Sie haben heute wieder eine Chance verstreichen lassen. Wenn in Gorleben weiter Fakten geschaffen werden, dann geht alles so weiter wie bisher. Wer den Konsens will, muss aber den Ausnahmezustand im Wendland beenden. Das wollen wir heute von Ihnen hören.

Anrede,

und noch eins: Nach Fukushima gelten andere Spielregeln für Atomkonzerne. Wir werden die Energiewende nur schaffen, wenn wir zu einem Paradigmenwechsel – zu einem grundlegenden gesellschaftlichen Wandel bereit sind. Zukunftsfähige Demokratien zeichnen sich durch ein fundamentales Merkmal aus: Es sind lernfähige Gesellschaften und das heißt: wir brauchen nicht die alte Welt in neuer Verpackung – keine fossilen Ersatzkraftwerke, sondern die Erneuerbaren ohne Wenn und Aber. Keine alten und neuen Konzernstrukturen, sondern Bürgergenossenschaften und Bürgerkraftwerke, keine neue “Bundesnetzraumordnungsplanungsnetzundfeststellungsverwaltungsbehörde”, sondern Transparenz und offene Daten.

Anrede,

die energieintensive Industrie in Deutschland wird nicht von der Energiewende bedroht, sondern von monopolartigen Machtstrukturen der Stromkonzerne, die jede Hemmung vermissen lassen, wenn es um die Durchsetzung ihrer Interessen geht.

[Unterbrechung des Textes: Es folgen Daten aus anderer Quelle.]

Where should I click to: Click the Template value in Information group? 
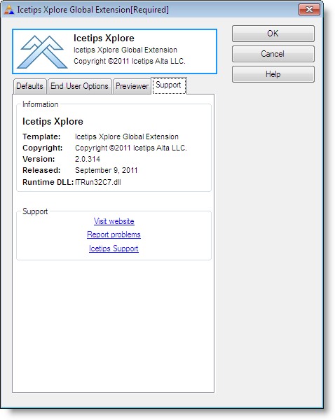127,137
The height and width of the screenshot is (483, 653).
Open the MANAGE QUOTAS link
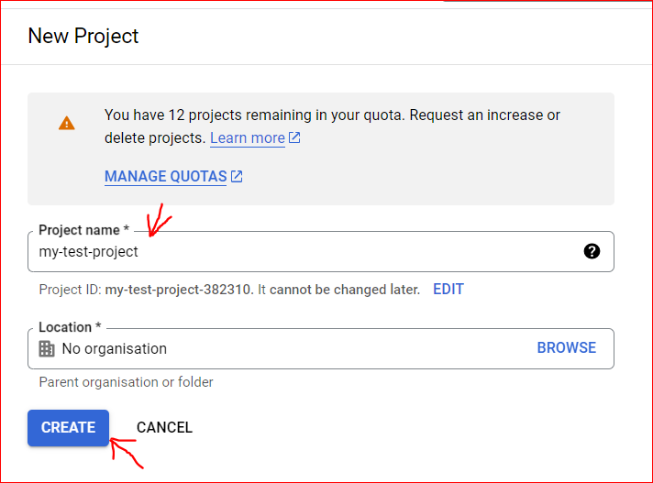(x=165, y=177)
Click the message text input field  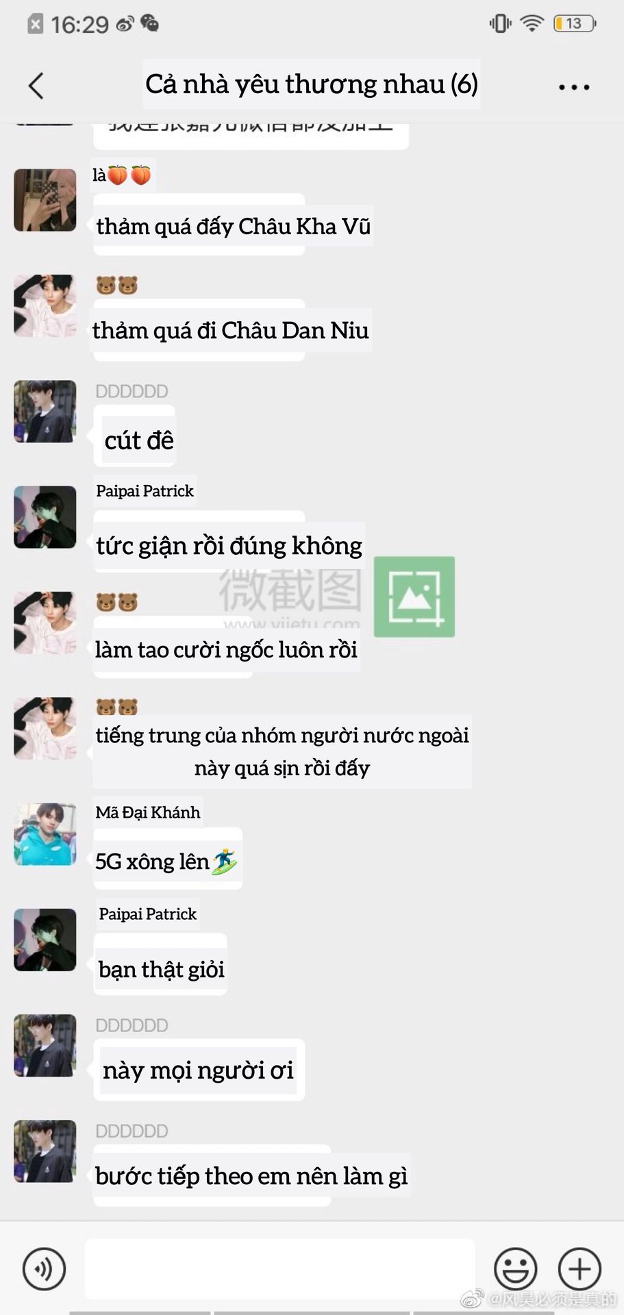pos(279,1268)
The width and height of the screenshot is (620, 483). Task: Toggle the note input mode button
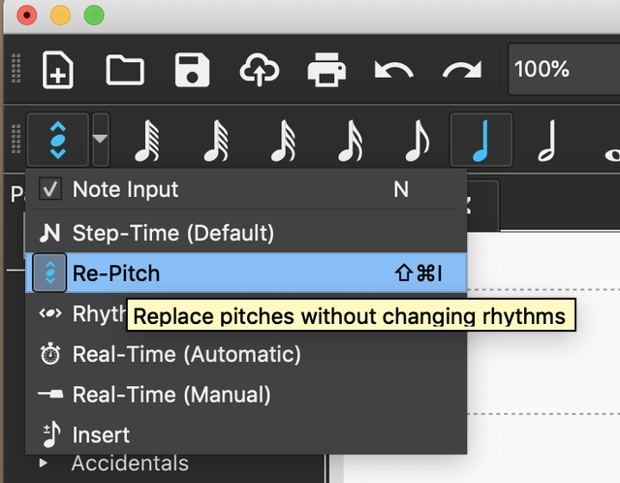57,142
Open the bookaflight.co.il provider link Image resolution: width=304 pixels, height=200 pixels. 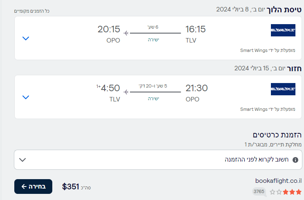(278, 181)
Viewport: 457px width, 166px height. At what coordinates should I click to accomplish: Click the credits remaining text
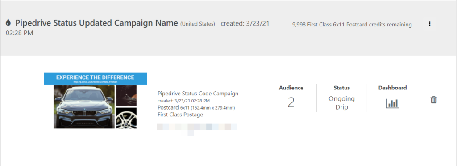pos(352,25)
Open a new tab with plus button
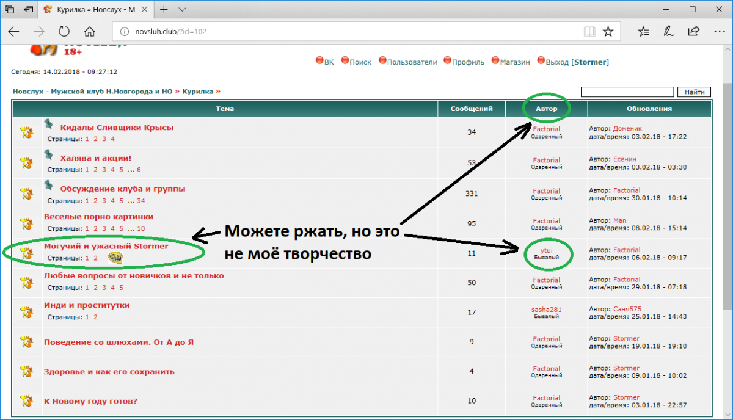The height and width of the screenshot is (420, 733). 164,10
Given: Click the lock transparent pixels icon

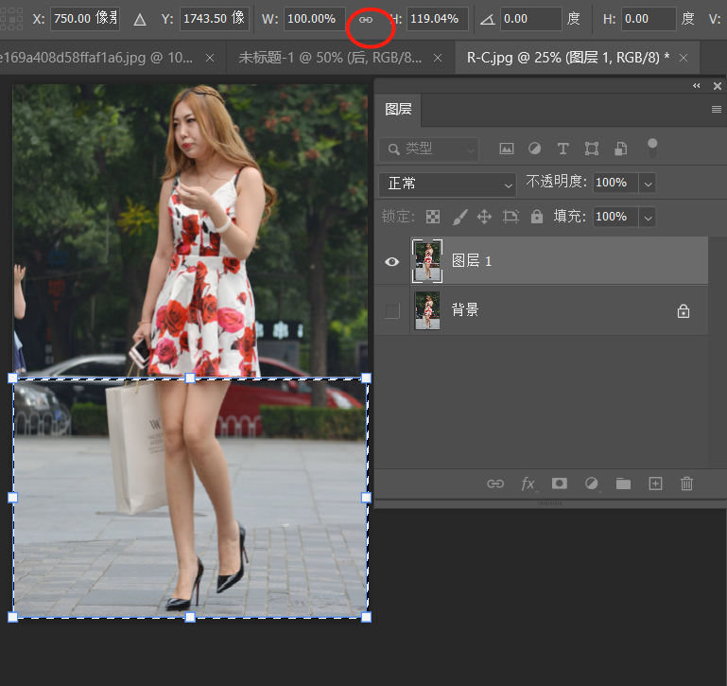Looking at the screenshot, I should pos(433,217).
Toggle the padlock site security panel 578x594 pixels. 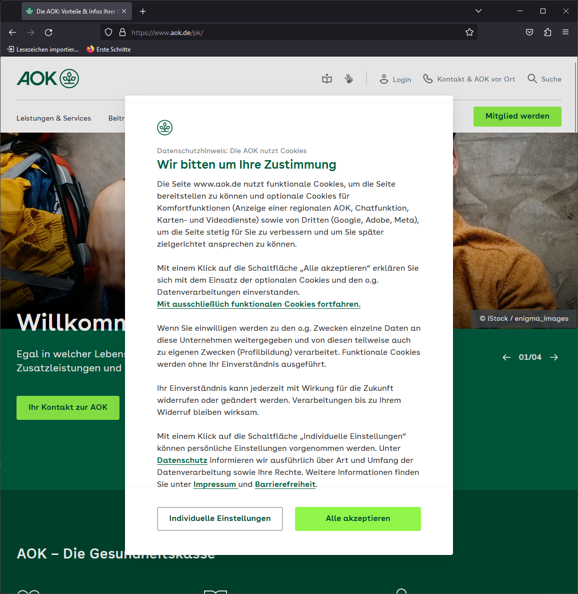tap(122, 32)
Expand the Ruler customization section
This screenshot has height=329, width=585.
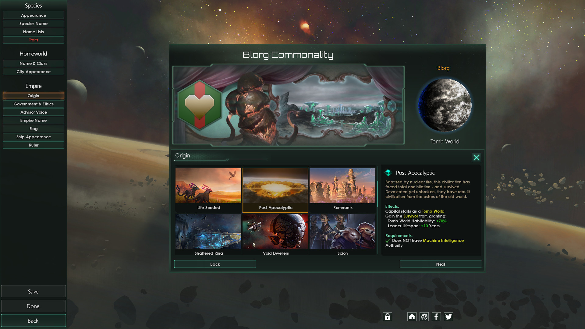point(33,145)
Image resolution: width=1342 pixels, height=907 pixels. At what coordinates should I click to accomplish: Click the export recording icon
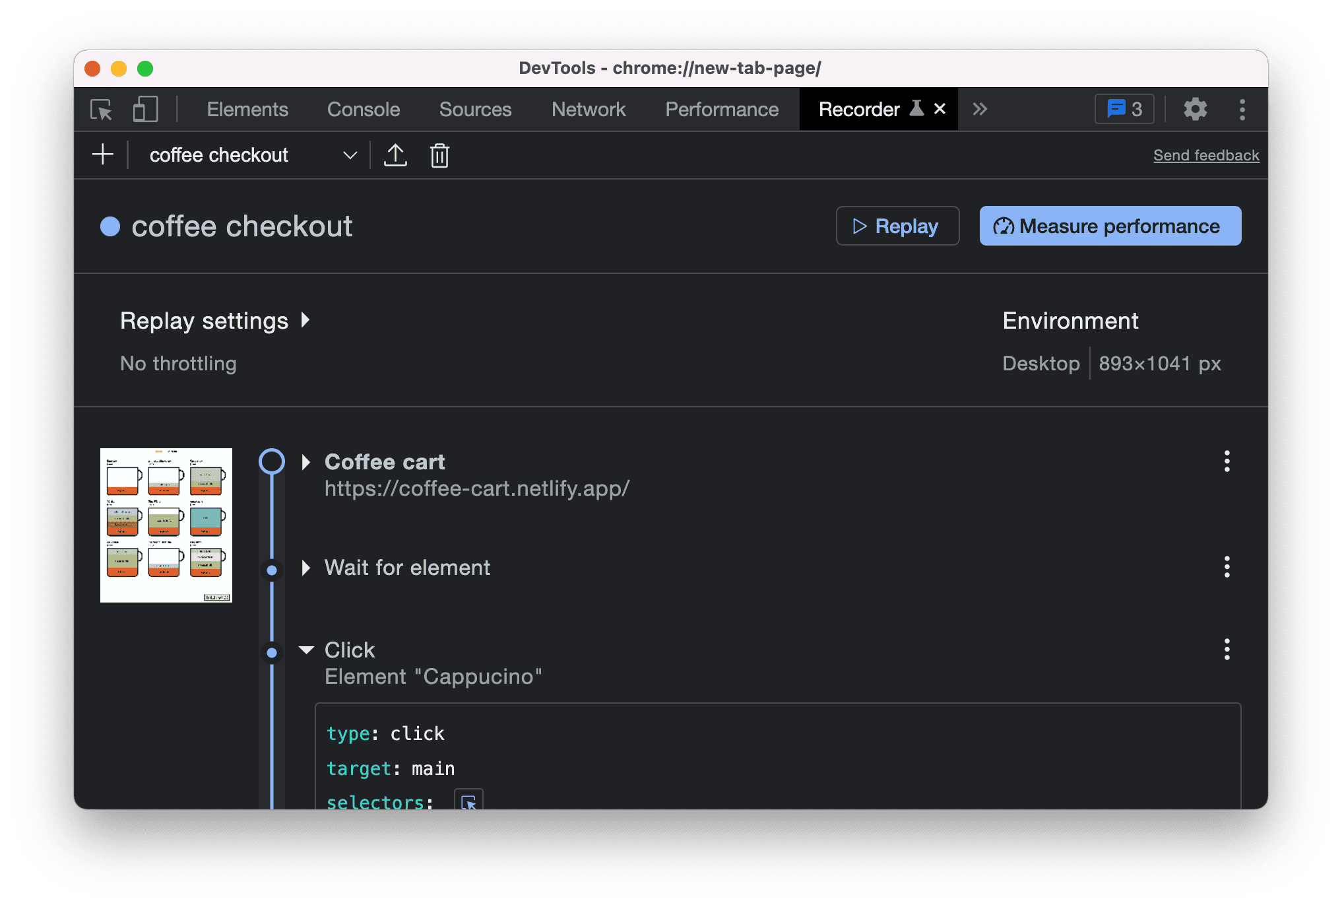point(397,155)
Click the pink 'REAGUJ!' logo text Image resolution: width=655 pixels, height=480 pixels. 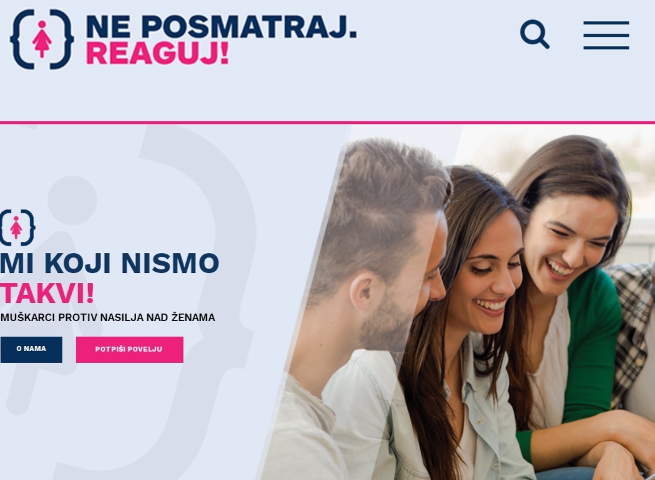pos(157,54)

Die zentrale Frage für Stahlwerke und energieintensive Betriebe ist längst, wie wir den Emissionshandel weiter gestalten. Hier versagt Ihr Energiekommissar Oettinger und gibt allein den Steigbügelhalter für die großen Stromkonzerne.

Anrede,

nicht zufällig steht heute die einjährige Bilanz Ihrer Regierungszeit auf der Tagesordnung, Herr Ministerpräsident. Deshalb will ich diesen Termin nicht verstreichen lassen ohne einige grundsätzliche Bemerkungen. Glauben Sie im Ernst, dass wir Ihrer Regierung und der in Berlin die Gestaltung des Wandels zutrauen? Wie tief ist der Wandel in Ihrer Partei verankert? Warum trauen Sie sich eigentlich keinen Parteitag zu?

Anrede,

wer nach Berlin guckt, wird vom nackten Grauen geschüttelt. Der Spiegel schreibt in dieser Woche über die “Nichtregierung”. Seit Monaten präsentiert sich Schwarz-Gelb als zerstrittener Haufen, der den Euro, die europäische Einigung und die Haushaltsstabilität in Gefahr bringt. Jetzt droht uns noch eine Steuersenkung auf Pump – trotz maroder Haushalte bei Bund, Land und Kommunen. Sie kämpfen nicht für das Land, sie kämpfen allenfalls um das Überleben eines siechen Koalitionspartners.

Anrede,

das Bildungspaket ist gefloppt, den Fachkräftemangel kriegen Sie nicht in den Griff, die Bundeswehrreform, die Gesundheitsreform – alles auf der Kippe. Das Regierungsschiff in Berlin geht unter. Und die Bundesländer sollen die Rettungsboote sein. Aber Nordrhein-Westfalen ging Ihnen verloren, Hamburg und Baden-Württemberg auch. Sie rudern, aber es geht nicht voran, sondern nach unten. Ihre Politik hat zu viele Lecks.

Ich hätte in diesen Tagen ein klares Wort erwartet: Zu Gorleben, zur Nachrüstung von Atomkraftwerken, zur Beschleunigung der Energiewende, zu Steuersenkungen auf Pump oder auch zu Demografie, Zuwanderung und Flüchtlingspolitik. Und auch zum Klimaschutz.

Anrede,

heute kommt es mehr denn je darauf an, nicht erst nach den Katastrophen die richtige Politik zu machen.

Sie haben Ihre Regierungserklärung mit der Behauptung begonnen, dass die Entwicklung in Japan bei uns in Deutschland ein intensives Nachdenken über die Risiken der Atomkraft ausgelöst hat.

Das will ich korrigieren: bei Ihnen in der CDU ist das intensive Nachdenken erst da losgegangen.

Doch bei den Bürgern, in den Initiativen, in der Anti-Atiom-Bewegung gibt es dieses intensive Nachdenken schon seit 25 Jahren. Und nicht nur das. Es gibt auch den Protest, den politischen Widerstand und den Kampf. Das ist der Unterschied zwischen einer Politik des Davor und Danach.

Der Wandel beginnt jetzt – aber für den Wandel brauchen wir mutige Gestalter, aber die können wir in Ihrer Koalition nicht entdecken.”